Likewise, as headlines panicked investors about the failure of broadband, the massive communities built on IRC chat channels and other early live networking platforms were finding new, more advanced avenues for social and intellectual exchange. For-profit streaming media companies like Icebox may have failed, but the streaming technologies they used have survived and flourished as social tools such as iVisit and NetMeeting. And while the client lists of business-to-business service companies have shrunk, peer-to-peer networks, from Napster to Hotline, still grow in popularity and resist all efforts to quell the massive exchange of data, illegal or not.

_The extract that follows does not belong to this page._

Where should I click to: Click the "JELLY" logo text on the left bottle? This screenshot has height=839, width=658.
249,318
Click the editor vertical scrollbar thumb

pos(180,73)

In fact, the average American home now has more information and broadcast resources than a major television network newsroom did in the ’70s. A single Apple laptop is a video production studio, allowing even for the complex editing of independent films. Add a fast Internet connection, and a home producer can broadcast around the globe. My own Aunt Sophie, armed with a scanner and e-mail account, has inundated the family with photos of all our relatives’ new babies.

Independent radio stations run through DSL and cable modems out of studio apartments around the world find loyal audiences through Shoutcast and other amateur media networks. And, as the word amateur suggests, these stations are born out of love for a particular genre of music. They allow aficionados from anywhere to enjoy their favorite styles-from raga to reggae-round the clock.

The early Internet was often compared to the Wild West-an anarchic realm where a lone hacker could topple any empire-and that spirit of independence still dominates the culture of the interactive space. Any group or individual, however disenfranchised, can serve as the flash point for an extraordinarily widespread phenomenon.

Online sensations-such as the spoof of the Japanese video game at All Your Base Are Belong to Us! and the parody of Budweiser’s “Wassup?” commercial at Budwizer.com: Wassup Page-are launched by teenagers and distributed by e-mail to millions of office cubicles, eventually finding their way to the evening news. Think about it: The mind-melding of some 14-year-old kid and his computer-such as Neil Cicierega, who created the brilliant parody of consumer culture called Hyakugojyuuichi!!-becomes a conversation piece around the watercooler in thousands of offices all over the world. Powerful stuff.

It gets better. Thousands of hackers worldwide still represent a threat to major software companies, the DVD industry, and any corporation whose interests rely on closed-source computer code or encrypted files. No sooner is a new closed standard released than it is decoded and published by a lone hacker-or by a team of hackers working in tandem from remote and untraceable locations. Activists of all stripes have also seized upon the Internet to cultivate relationships across vast distances and promote new alliances between formerly unaffiliated groups. The Internet-organized demonstrations against World Trade Organization meetings in Seattle and Quebec are only the most notable examples of such networking.

In spite of the many efforts to direct its chaotic, organismic energy toward the monolithic agenda of Wall Street, the Internet can’t help but empower the real people whose spirit it embodies. I’ve mentioned only a few of the thousands of equally vital new buds blooming on the Internet today. They thrive because they promote the life of the Internet itself. They are not parasites but fruit, capable of spreading their own seeds and carrying the Internet’s tendrils even further. They are the Internet.

They share the very qualities that make the Internet so compelling and valuable: transparency, participation, openness, and collaboration. Theirs are the ideals and communities that allowed the Internet to fend off efforts to harness its power for a single, selfish objective. They are also what will keep the Internet resilient enough to withstand the next attack.

So do not mourn. Rejoice. While you may never be able to sell that great dot-com name or make a bundle on that tech stock you bought last year, you’re getting to participate in something that no civilization in the history of the planet has ever had the privilege of experiencing until now: the Internet.